● **Exercise**
What appears from the first line of the records below through the line containing "Given: Click the masked Password input field" must be reproduced verbatim.

● **Data for review**

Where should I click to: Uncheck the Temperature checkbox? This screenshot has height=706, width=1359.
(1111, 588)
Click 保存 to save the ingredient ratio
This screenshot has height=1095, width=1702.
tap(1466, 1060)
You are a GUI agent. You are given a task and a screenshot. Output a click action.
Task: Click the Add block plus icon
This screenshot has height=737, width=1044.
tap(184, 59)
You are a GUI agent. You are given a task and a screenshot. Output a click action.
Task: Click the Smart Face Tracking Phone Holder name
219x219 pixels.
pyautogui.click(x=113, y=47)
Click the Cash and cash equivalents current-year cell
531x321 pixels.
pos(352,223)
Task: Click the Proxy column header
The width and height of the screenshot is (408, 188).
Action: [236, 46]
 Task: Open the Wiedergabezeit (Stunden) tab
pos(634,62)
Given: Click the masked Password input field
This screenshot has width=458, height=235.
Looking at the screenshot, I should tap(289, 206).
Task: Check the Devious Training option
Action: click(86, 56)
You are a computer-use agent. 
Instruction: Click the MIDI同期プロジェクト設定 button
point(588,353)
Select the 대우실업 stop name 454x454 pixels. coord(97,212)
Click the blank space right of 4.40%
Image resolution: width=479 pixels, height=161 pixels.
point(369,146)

● **Output below**
Where should I click to: Uncheck the Temperature checkbox? This screenshot has height=706, width=1359.
(1111, 588)
Click 保存 to save the ingredient ratio
This screenshot has height=1095, width=1702.
tap(1466, 1060)
You are a GUI agent. You are given a task and a screenshot. Output a click action.
Task: Click the Add block plus icon
This screenshot has height=737, width=1044.
tap(184, 59)
You are a GUI agent. You are given a task and a screenshot. Output a click action.
Task: Click the Smart Face Tracking Phone Holder name
219x219 pixels.
pyautogui.click(x=113, y=47)
Click the Cash and cash equivalents current-year cell
531x321 pixels.
pos(352,223)
Task: Click the Proxy column header
The width and height of the screenshot is (408, 188).
Action: [236, 46]
 Task: Open the Wiedergabezeit (Stunden) tab
pos(634,62)
Given: Click the masked Password input field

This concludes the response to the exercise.